C'est sous cet arbre sacré dit-on, que le chef des Awraba aurait accordé sa fille Kenza à Idris 1er. Pour cette raison les Awraba se considèrent encore de nos jours, comme les gendres de Moulay Idris et en tirent une certaine fierté. C'est de là qu'il serait aller fonder la dynastie Idrisside à Volubilis. C'est une coalition de tribus berbères, dont les Awraba constituaient le noyau qui appuya la cause d'Idris 1er. En tout cas, celui qui est connu comme le fondateur de la dynastie  Idrisside au Maroc fut proclamé Imam par les Awraba en l'an 789 d'après ce que nous en dit l'auteur de « Rawd Al-Qirtâs » (le jardin des écritures) :

« L'Imam Idriss, premier imam souverain du Maghreb, se montra en public dans la ville d'Oualily(Volubilis) le vendredi quatrième jour du mois du ramadan de l'année 172. La tribu des Awraba fut la première à le saluer Souverain ; elle lui donna le commandement et la direction du culte, de la guerre et des biens.
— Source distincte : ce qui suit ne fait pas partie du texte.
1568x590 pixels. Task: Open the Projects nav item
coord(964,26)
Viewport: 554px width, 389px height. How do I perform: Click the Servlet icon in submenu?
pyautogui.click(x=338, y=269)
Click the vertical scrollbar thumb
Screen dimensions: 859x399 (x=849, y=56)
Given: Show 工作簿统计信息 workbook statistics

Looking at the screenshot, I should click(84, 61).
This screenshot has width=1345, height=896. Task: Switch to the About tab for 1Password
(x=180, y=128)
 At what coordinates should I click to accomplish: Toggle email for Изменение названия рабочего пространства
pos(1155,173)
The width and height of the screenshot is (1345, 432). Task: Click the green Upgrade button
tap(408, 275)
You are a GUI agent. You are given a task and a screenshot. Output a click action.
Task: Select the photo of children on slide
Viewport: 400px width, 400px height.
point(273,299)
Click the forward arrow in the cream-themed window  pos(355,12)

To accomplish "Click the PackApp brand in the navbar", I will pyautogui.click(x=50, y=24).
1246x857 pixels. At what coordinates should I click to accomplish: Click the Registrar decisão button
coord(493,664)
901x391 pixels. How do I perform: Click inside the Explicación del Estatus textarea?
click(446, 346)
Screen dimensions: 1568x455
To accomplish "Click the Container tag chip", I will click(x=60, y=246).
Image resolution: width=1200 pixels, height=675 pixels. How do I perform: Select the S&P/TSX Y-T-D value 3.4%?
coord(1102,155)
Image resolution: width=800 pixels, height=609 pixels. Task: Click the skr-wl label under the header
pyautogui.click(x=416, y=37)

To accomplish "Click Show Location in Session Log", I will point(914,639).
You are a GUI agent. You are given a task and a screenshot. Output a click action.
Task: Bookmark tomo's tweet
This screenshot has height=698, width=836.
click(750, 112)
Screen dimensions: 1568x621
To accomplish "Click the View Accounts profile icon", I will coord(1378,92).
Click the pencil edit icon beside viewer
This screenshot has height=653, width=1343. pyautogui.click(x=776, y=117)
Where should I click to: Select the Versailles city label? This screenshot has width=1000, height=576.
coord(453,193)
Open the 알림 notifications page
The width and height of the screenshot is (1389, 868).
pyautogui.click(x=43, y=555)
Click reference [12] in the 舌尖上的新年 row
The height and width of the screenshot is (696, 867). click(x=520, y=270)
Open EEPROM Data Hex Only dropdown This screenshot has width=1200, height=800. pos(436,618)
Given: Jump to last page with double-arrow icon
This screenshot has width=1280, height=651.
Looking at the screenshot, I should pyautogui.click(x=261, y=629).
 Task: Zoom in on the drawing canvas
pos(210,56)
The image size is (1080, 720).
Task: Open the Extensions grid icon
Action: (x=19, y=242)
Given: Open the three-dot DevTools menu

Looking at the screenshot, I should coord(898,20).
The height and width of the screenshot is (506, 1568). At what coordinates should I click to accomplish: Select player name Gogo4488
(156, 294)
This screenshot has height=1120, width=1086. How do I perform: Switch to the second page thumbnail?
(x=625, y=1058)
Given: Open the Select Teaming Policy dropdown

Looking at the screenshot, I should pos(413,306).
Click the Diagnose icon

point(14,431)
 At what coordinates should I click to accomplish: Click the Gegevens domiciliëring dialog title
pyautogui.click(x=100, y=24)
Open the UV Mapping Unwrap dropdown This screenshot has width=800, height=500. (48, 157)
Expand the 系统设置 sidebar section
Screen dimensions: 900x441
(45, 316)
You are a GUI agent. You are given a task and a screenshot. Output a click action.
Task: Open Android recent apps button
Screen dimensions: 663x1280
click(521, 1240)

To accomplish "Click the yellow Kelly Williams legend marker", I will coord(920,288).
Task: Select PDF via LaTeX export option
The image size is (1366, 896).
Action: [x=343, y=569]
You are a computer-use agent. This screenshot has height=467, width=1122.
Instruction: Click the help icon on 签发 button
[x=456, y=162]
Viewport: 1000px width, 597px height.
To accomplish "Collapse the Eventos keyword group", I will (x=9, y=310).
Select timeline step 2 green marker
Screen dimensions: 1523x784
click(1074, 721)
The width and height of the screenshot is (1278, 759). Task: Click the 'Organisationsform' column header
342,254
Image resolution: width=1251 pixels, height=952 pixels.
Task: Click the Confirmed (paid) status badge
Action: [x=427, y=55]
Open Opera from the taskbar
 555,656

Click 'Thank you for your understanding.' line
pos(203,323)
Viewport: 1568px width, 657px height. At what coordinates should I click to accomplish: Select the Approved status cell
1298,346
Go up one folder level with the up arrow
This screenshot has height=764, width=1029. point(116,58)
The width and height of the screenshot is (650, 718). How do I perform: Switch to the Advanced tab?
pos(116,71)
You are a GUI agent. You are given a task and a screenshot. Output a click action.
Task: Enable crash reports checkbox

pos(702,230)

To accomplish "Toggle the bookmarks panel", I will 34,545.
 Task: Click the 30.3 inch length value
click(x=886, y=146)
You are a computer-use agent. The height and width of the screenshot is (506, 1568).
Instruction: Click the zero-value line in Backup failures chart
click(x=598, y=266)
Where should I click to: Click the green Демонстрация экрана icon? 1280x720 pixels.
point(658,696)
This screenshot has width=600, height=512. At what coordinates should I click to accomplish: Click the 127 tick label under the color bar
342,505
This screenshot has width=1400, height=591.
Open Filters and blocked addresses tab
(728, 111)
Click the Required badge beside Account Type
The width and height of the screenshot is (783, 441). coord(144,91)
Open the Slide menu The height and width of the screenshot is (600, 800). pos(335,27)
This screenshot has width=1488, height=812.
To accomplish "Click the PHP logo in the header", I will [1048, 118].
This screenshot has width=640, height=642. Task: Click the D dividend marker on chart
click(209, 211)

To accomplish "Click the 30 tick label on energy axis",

À cette époque Awraba était la plus grande des tribus du Maghreb ; puissante et nombreuse, elle était terrible dans les combats. De toute part on venait en foule lui rendre hommage. Bientôt devenu puissant, Idris 1er se mit à la tête d'une immense armée composée des principaux d'entre les Zénèta, Awraba, Sanhaja et Houara. » Les Branès possèdent encore la hampe et la soie du premier étendard que Moulay Idris avait confié à ses alliés berbères Awraba à Volubilis.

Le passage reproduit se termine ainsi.